In the 'dream' we find ourselves outside - in front of a building. Inside, in a white room, light transparent curtains move gently in the breeze from the open windows, embedding the scene in a poetic atmosphere of weightlessness. In the white room a close-up presents the woman as she looks directly into the camera from a lying position. She smiles and turns her head to the side, apparently to meet the gaze and the smile of the man from the train. He seems to lie down beside her. The next shot shows a broken plant on the floor with soil astray between the white curtains. It is followed by a close-up of the woman's face as she turns her head toward the camera again and looks directly into it. The sound of her deep sigh mixes with the grinding, still louder sounds from the stopping train, marking the transition to the 'real' world. Back in the train again the man wakes up and looks intensely at the sleeping woman. Both awake, they smile at each other as if they share a deep secret.

The sequence forms a decisive moment in the film. It constitutes a qualitative change in the relation between the woman and the man, whose relation seems to have changed on the other side of the 'dream'. Paradoxically the sequence possess a vacuum-like character, which is underlined by its significant brightness and quietness. It is clearly disconnected from linear, chronological time and inserts a pause in the causally progressing chain of logically interrelated events. It unfolds the moment vertically, so to speak, as a series of disconnected frames, which express states of mind and emotional intensity rather than physical action. Time is no longer the measure of action but is set free as an independent significant element. The mere presence of the characters on the screen as well as the very duration is the essence of the sequence.

Cinema and dream
The 'dream' sequence marks not only a pause - or a derailment - from the progressing story line, it also visualizes the psychological 'derailment', which the characters of the film experience.
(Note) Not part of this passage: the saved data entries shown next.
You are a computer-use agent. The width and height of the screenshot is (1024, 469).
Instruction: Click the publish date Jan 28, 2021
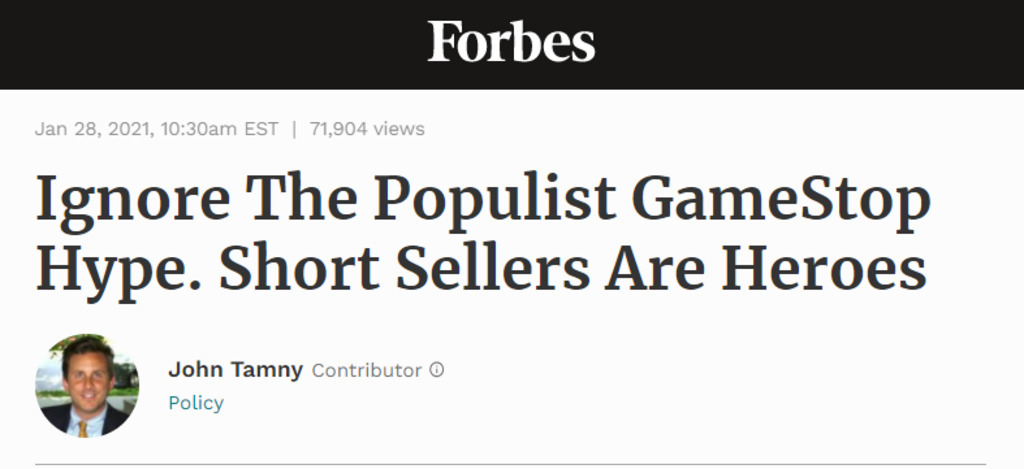[94, 129]
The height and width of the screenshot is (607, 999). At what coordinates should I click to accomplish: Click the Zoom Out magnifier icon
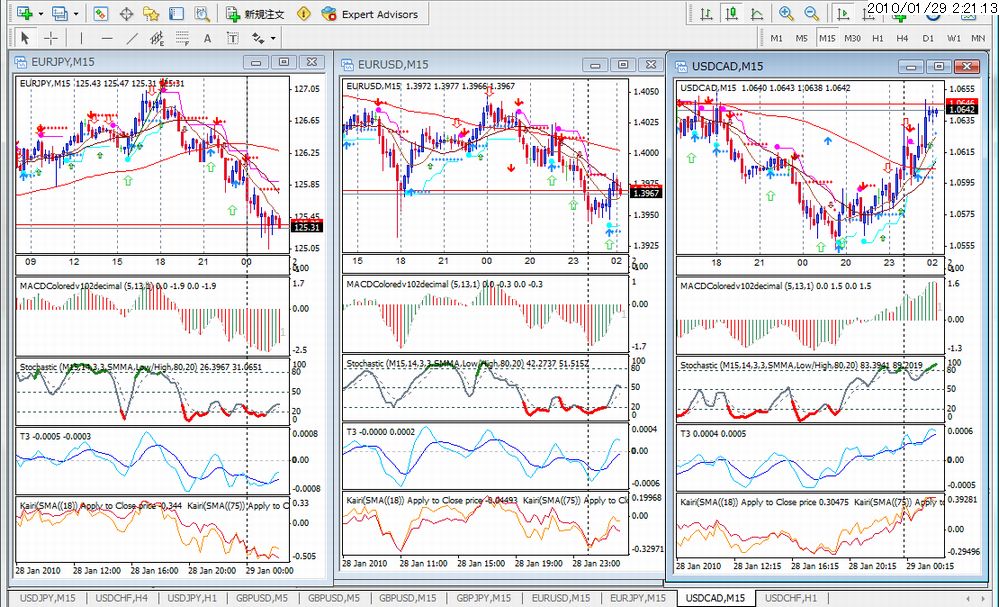click(811, 13)
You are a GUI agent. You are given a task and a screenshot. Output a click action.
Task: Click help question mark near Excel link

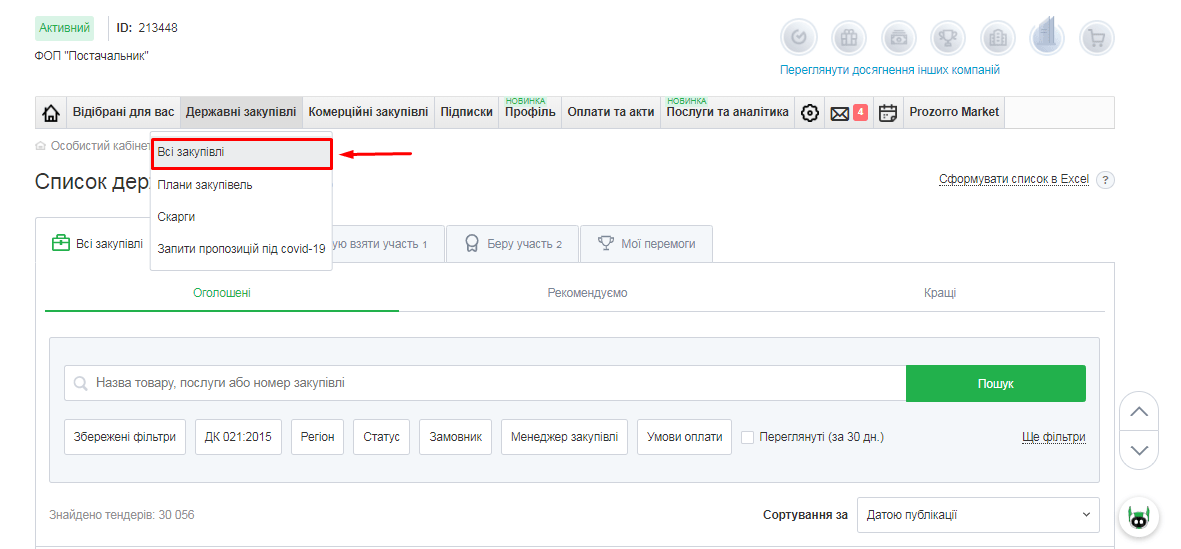tap(1105, 180)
Furthermore it can be extended to include a discussion of cinema as such, that is, of cinema as a place for experiencing both emotional, psychological, and bodily 'derailment'. A place where you can literally lose yourself.
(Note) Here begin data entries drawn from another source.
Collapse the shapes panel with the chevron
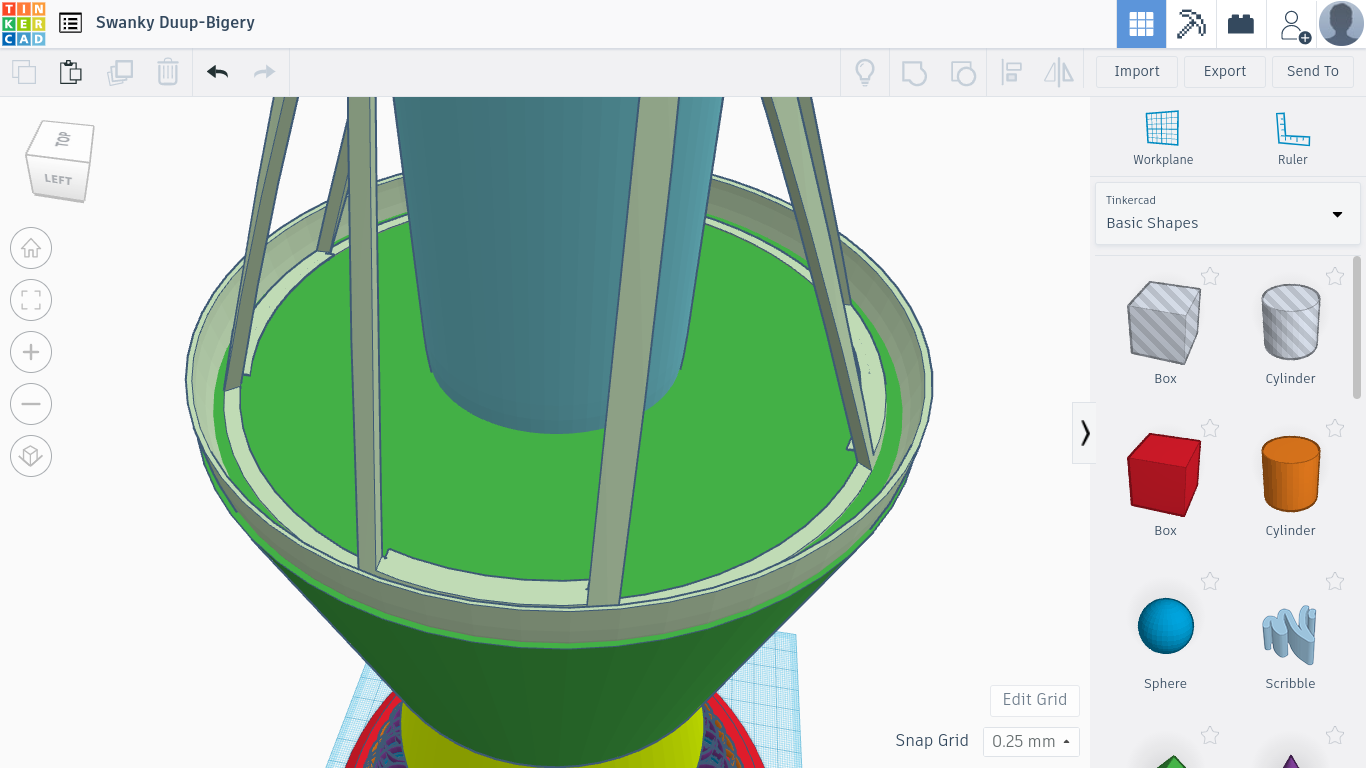1366x768 pixels. tap(1084, 432)
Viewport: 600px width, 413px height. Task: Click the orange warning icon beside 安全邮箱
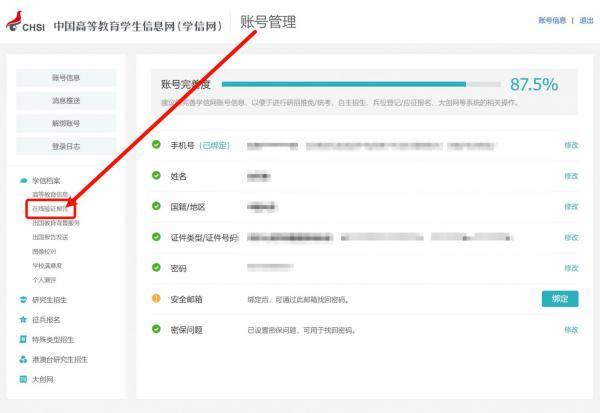coord(156,298)
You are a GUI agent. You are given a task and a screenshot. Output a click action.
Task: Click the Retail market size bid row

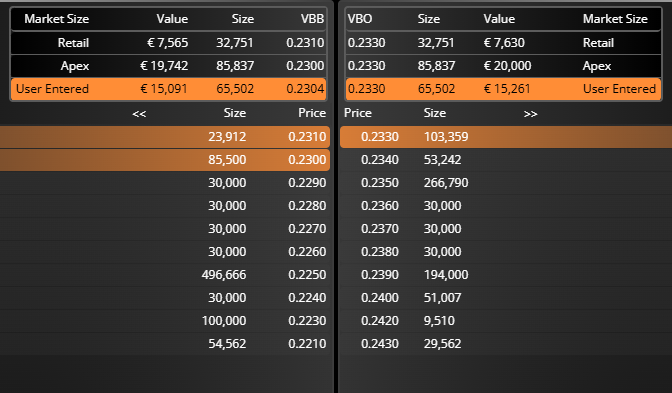[168, 43]
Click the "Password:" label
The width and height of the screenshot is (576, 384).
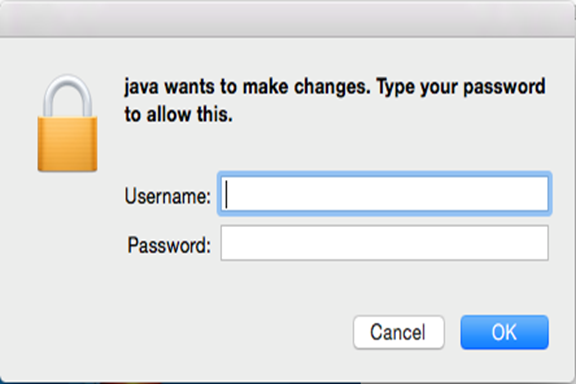(169, 245)
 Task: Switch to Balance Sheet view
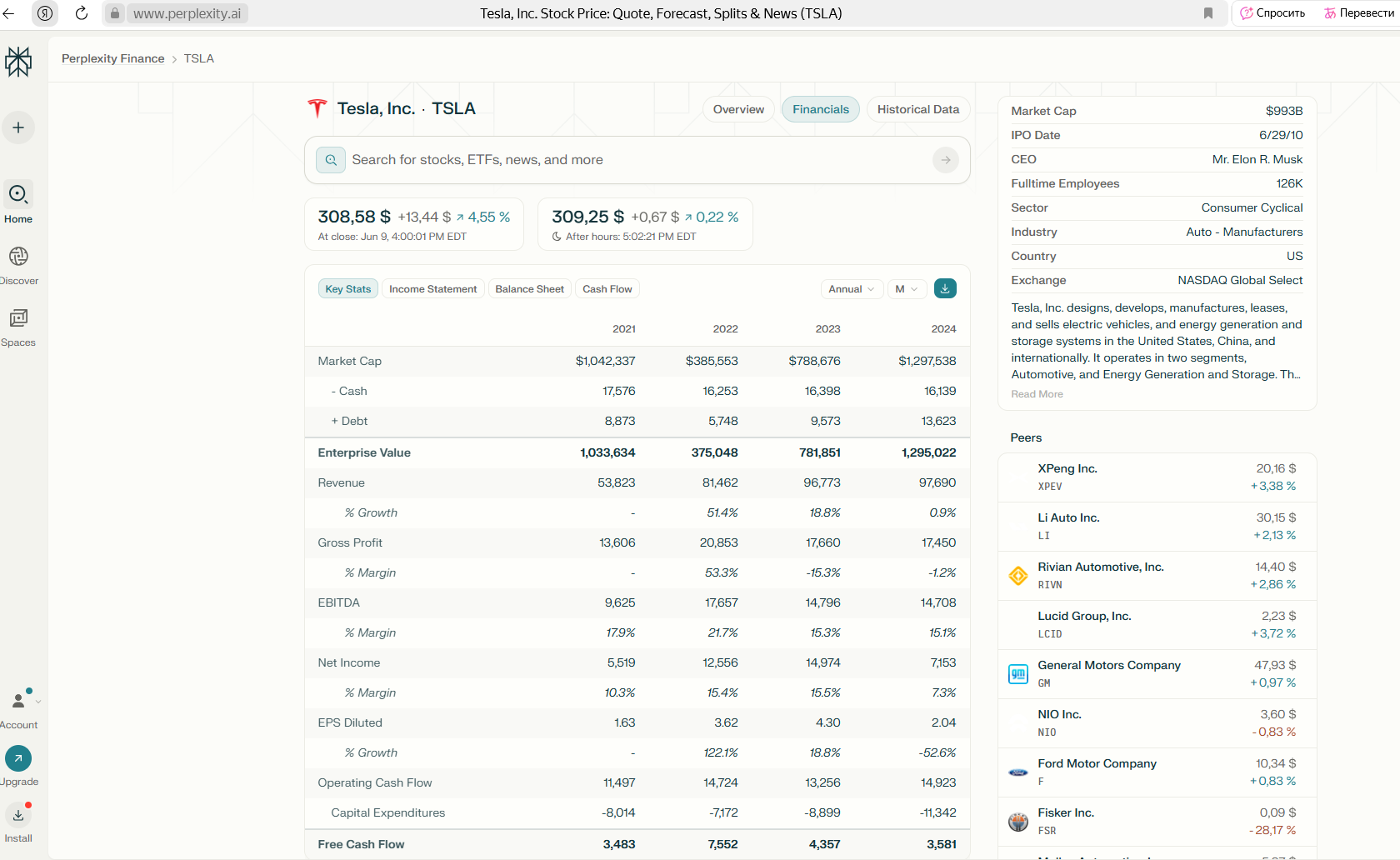529,289
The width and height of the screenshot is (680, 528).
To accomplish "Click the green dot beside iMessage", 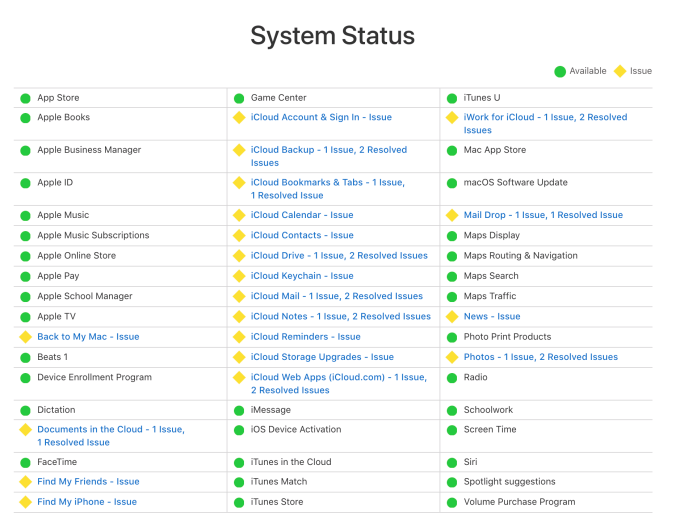I will pos(239,410).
As if in a dream the protagonists are isolated from the crowd and seem to experience a feeling of bodily depersonalization. From the very beginning the film establishes a strongly imaginative atmosphere through the setting in the dark subway and the centering of the action around the underground travel. The monotonous, hypnotic sound of the train, the flickering play between light and shadow, and the lack of dialogue intensify the dreamlike atmosphere, which penetrates the film as a whole. Through a clear visual and auditory strategy the film delivers an intense experience, not unlike what we are able to experience in our dreams. The journey through darkness into light is like entering a world of imagination, of possibilities, and of sexual tensions, just as it is often the case in the dream. As in the dream the unconscious, the emotional, and the irrational is set free, and chronological time is suspended.

Avsporing. demonstrates cinema's unique power to perceptualize aspects of the world which cannot be perceived by the naked eye or by logic. It visualizes non-explicit bodily and mental levels of meaning, and focuses on the irrational forces which are generally subordinate to explicit action in dialogue-based traditional cinema. As such the film challenges the usual order of perception as well as the traditional way of creating cinematic meaning through causality and logically progressing action. In a clear and convincing way it embraces the immanent power of image and sound as the constituent elements of cinema.

Deleuze, Gilles. Cinema 2, The Time-Image., The Athlone Press, London 1989. Translated from the French Cinema 2, L'Image-Temps., Les Editions de Minuit, 1985.

Hammond, Paul. The Shadow & Its Shadow.. City Lights Books. San Francisco, 2000.

1 The crystal image applies to certain kinds of concentrated images, scenes or sequences, whoose constituent characteristic is their 'double' nature - their complexity of actuality and virtuality. For a further description of the crystal image, see Deleuze Cinema 2, The Time-Image. (London: The Athlone Press, 1989), pp. 68-78.